La sala de autopsias presentaba un aspecto bastante tétrico. Se trataba de una estancia no muy grande, de planta rectangular, desgastado piso de terrazo y alicatada hasta el techo de donde pendían dos potentes lámparas, cada una sobre su correspondiente mesa de trabajo. Estas se disponían en paralelo desde la puerta de entrada hasta tres pequeños ventanucos, situados a una altura considerable, en la pared opuesta.
José Damián ya lo tenía todo listo para comenzar el examen.
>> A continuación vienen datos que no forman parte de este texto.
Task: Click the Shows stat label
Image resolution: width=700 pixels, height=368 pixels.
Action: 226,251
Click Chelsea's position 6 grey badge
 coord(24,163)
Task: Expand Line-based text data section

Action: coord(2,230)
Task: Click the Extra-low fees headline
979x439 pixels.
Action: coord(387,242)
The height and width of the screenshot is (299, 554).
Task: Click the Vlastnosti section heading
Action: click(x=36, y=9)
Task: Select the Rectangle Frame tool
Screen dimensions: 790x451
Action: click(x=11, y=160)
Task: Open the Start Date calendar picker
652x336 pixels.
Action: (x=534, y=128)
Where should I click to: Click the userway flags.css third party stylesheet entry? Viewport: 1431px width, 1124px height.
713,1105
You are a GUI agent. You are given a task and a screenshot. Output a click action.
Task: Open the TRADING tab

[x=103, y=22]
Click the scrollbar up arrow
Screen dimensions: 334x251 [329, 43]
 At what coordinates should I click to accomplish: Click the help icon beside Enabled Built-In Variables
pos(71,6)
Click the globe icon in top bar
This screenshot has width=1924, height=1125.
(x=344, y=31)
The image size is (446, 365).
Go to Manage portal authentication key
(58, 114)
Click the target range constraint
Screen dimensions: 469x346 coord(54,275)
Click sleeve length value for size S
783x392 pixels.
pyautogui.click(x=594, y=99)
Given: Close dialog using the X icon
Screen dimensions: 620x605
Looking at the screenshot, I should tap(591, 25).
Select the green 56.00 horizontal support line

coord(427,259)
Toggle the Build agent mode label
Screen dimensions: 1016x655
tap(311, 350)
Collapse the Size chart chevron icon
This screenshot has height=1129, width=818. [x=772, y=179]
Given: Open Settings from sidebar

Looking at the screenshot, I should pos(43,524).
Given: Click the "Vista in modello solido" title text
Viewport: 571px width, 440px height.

Tendría sus cosas, como cualquier hijo de vecino, pero al mismo tiempo se mostraba extremadamente eficiente y metódico cuando se decidía a trabajar.
Observé con tristeza el cuerpo sin vida de aquel pobre muchacho mientras embutía mis manos en un par de guantes dos números más pequeños que el mío. Pensé que nadie debería de acabar sus días de aquella forma y mucho menos si se trataba de una persona tan joven como era el caso. Sin duda, la desesperación ante una situación concreta de la vida podía conducir a plantearse cometer una locura de tal calibre. Ese extremo lo comprendía a la perfección por experiencia propia. Pero el hecho de llegar a ejecutarla me parecía un acto supremo de cobardía. Toda una vida por delante y, sin embargo, allí estaba, ante mí, inmóvil, mudo e inexpresivo, con el cable que le había segado la vida rodeando aún su cuello. Fuera lo que fuese lo que un día le hizo ser una persona, con sus virtudes y defectos, ya había desaparecido de aquel cuerpo sin dejar ningún rastro.
Antes de que el auxiliar comenzase la carnicería propiamente dicha, examiné el cable que resultó ser de considerable grosor y con un nudo bastante hábilmente realizado en la línea media posterior del cuello. Cuando procedía a liberar la garganta de su trampa mortal, un tatuaje en el deltoides izquierdo del joven despertó mi interés. Se trataba de un pingüino en actitud caminante, enmarcado en una circunferencia, sobre un fondo que mostraba una especie de anillo irregular que no llegaba a completarse, quedando dos extremos libres. Bajo el dibujo, unas letras sin significado alguno para mí en aquellos momentos: B.A.E.G.d.C.
 Sin lugar a dudas, era el tatuaje más curioso que había visto en mi vida.
Acto seguido, inspeccioné cuidadosamente el surco de ahorcadura en el cuello de la víctima. Su anchura se correspondía exactamente con el grosor del cable. Tomé algunas fotos de rutina para el archivo, y ya me disponía a pedir al auxiliar que comenzase con la apertura del tórax cuando algo llamó poderosamente mi atención.